* _Source extract_:
In 1981, Conrail proposed to abandon the 1.6 miles between Odenton and Fort Meade. At that time the line was only being used to move concrete ties from storage to Amtrak's Northeast Corridor. In December 1982 all rail operations to Fort Meade ceased and the base's single locomotive, an 80-ton diesel built by General Electric in 1952 and numbered 1684, left for Baltimore (pulling up the track behind it) and then the McAlester Army Ammunition Plant in Oklahoma.

The rail remained there until the Patuxent Freeway was built in 1989, at which time the line was broken on the west side of Fort Meade. Though not in use, some tracks were still extent at Fort Meade in 2015, but the bridge over Midway Branch was removed by then.

The tracks west of Academy Junction continued to be used to serve the National Plastics, later Nevamar, factory in Odenton, but saw an end to regular use after it closed in 2004.

* _Work instruction_:
Reproduce everything from "The tracks west" down to "closed in 2004." in the passage on the Fort Meade rail line, keeping every word and mark unchanged.

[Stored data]
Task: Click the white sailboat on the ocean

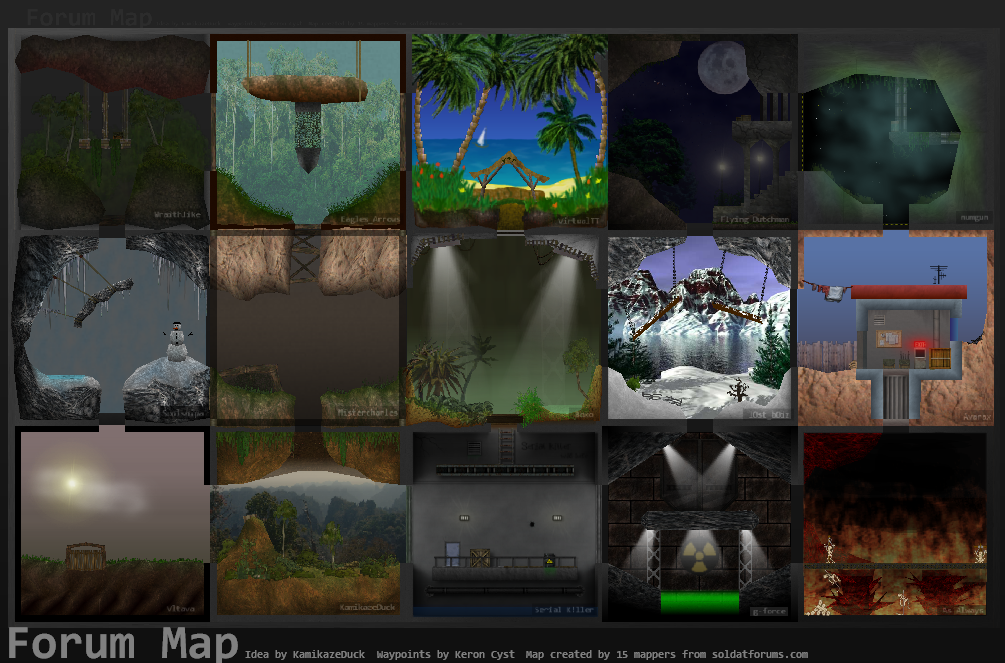Action: pos(481,136)
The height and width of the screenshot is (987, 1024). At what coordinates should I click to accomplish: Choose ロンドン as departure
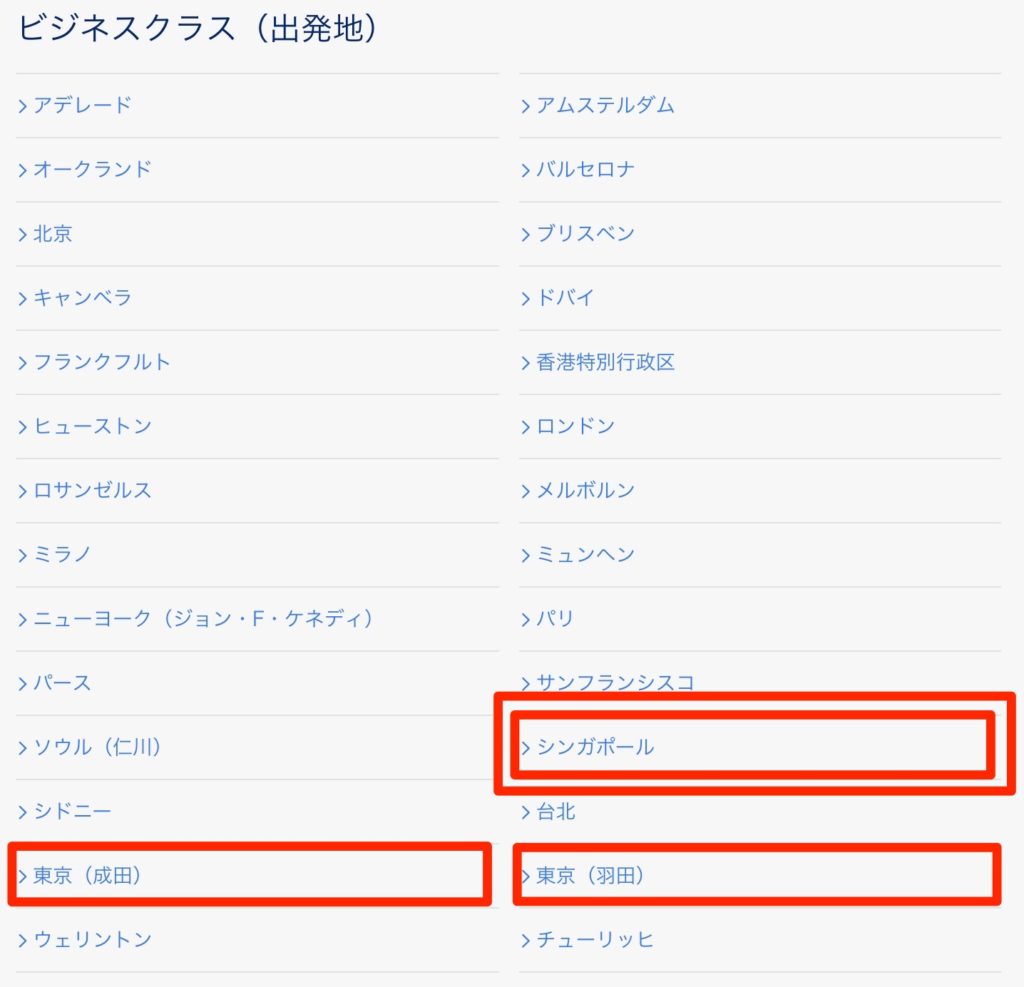point(575,426)
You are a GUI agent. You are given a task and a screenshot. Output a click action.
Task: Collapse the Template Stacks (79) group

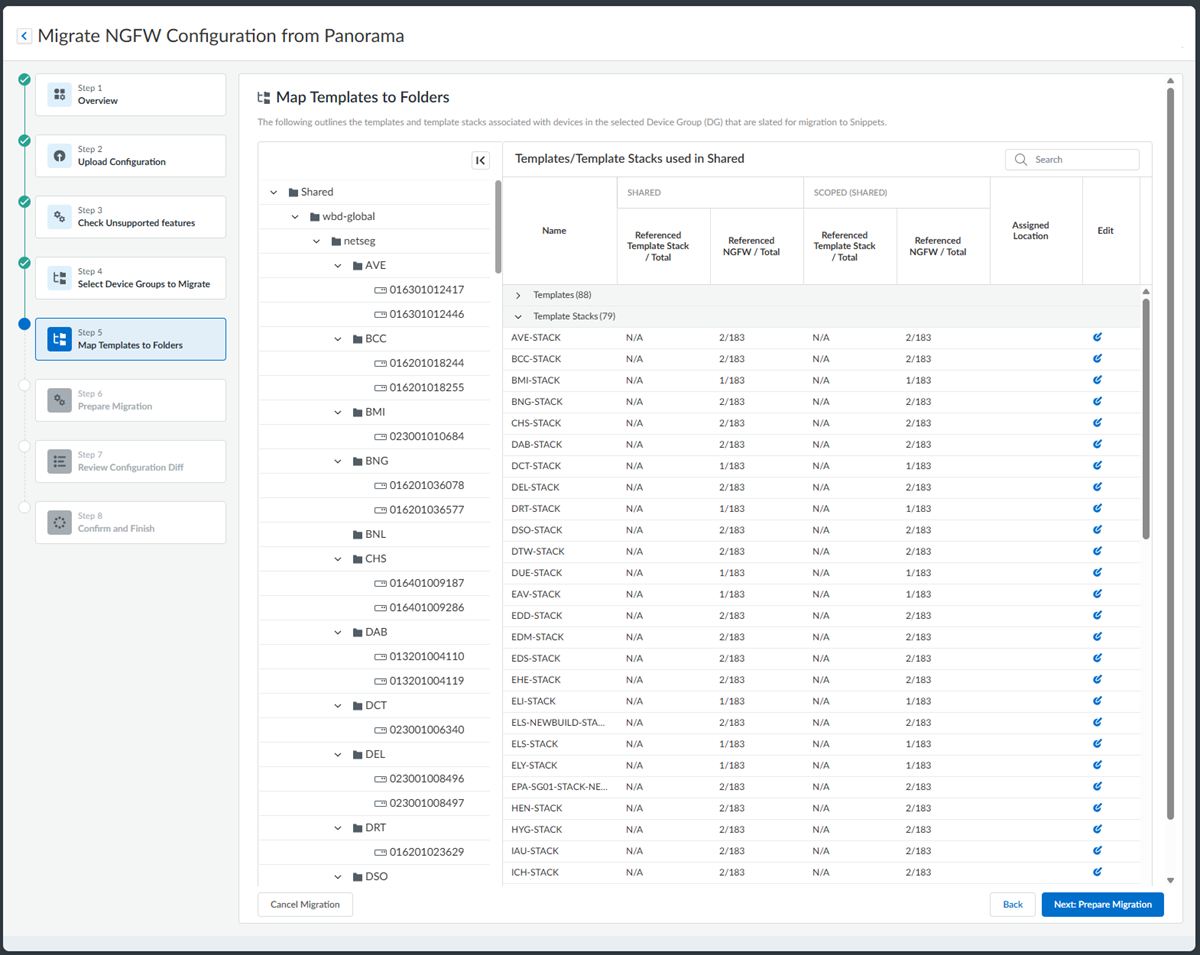518,316
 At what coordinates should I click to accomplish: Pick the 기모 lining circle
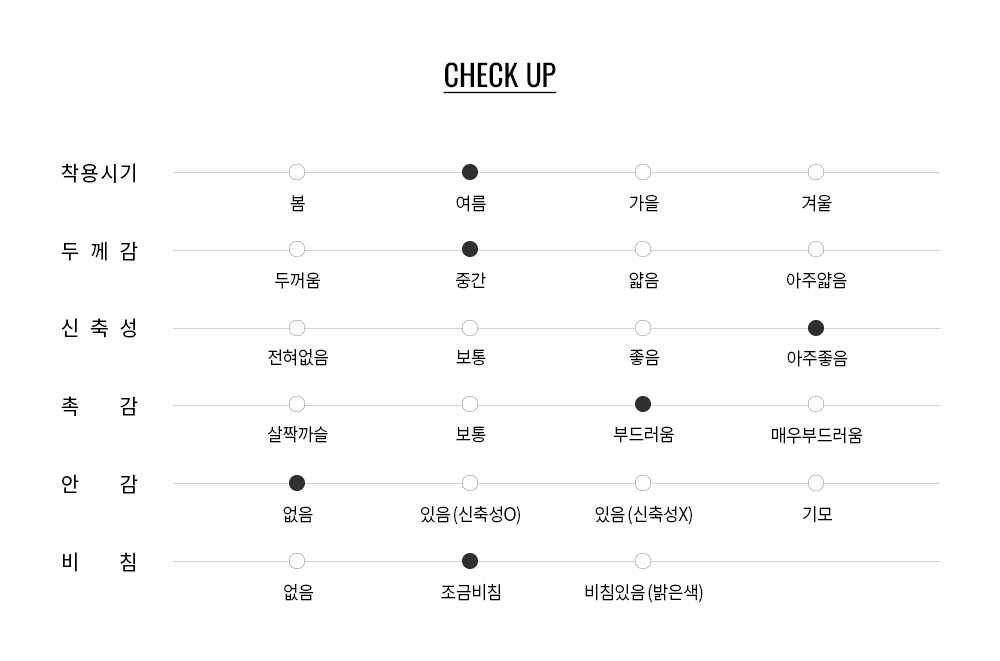(x=816, y=483)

* _Answer box_:
The tracks west of Academy Junction continued to be used to serve the National Plastics, later Nevamar, factory in Odenton, but saw an end to regular use after it closed in 2004.